▶ Task brief
Starting at the line that contains "Switch to the Замовити tab", repeat each line exactly until the records end, keeping both the first and the last.

▶ Information

********************

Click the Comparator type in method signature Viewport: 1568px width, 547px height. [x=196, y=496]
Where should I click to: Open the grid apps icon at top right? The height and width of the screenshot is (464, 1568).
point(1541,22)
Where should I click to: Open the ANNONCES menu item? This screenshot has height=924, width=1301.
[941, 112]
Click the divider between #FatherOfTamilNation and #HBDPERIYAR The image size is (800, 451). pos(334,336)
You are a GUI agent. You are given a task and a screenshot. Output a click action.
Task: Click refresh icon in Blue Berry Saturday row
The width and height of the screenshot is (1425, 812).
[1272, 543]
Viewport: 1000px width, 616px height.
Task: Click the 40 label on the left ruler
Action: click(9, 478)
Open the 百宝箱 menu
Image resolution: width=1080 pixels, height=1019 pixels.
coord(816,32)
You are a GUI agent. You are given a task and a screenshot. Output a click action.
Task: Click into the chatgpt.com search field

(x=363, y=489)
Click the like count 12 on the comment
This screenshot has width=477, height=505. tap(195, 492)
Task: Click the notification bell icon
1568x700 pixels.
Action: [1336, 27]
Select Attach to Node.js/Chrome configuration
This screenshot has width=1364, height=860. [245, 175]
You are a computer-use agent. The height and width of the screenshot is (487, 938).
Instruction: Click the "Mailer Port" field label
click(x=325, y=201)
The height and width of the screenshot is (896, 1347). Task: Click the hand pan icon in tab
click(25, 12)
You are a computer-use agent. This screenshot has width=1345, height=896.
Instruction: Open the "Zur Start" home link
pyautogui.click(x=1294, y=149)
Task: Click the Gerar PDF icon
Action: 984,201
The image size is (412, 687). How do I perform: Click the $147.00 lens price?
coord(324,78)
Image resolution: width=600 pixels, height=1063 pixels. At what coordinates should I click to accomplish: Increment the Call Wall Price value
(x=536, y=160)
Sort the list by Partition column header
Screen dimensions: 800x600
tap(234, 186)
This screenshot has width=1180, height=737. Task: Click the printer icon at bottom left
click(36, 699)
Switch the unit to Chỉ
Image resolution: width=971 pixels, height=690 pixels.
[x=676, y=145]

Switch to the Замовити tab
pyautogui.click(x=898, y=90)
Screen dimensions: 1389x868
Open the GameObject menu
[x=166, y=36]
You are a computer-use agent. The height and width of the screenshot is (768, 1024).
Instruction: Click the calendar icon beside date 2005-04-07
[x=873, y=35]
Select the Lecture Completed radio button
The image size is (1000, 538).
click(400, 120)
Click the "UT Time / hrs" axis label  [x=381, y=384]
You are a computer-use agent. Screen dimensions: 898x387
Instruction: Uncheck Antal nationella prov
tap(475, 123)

********************

▶ Response box
Switch to the Замовити tab
pyautogui.click(x=898, y=90)
Screen dimensions: 1389x868
Open the GameObject menu
[x=166, y=36]
You are a computer-use agent. The height and width of the screenshot is (768, 1024).
Instruction: Click the calendar icon beside date 2005-04-07
[x=873, y=35]
Select the Lecture Completed radio button
The image size is (1000, 538).
click(400, 120)
Click the "UT Time / hrs" axis label  [x=381, y=384]
You are a computer-use agent. Screen dimensions: 898x387
Instruction: Uncheck Antal nationella prov
tap(475, 123)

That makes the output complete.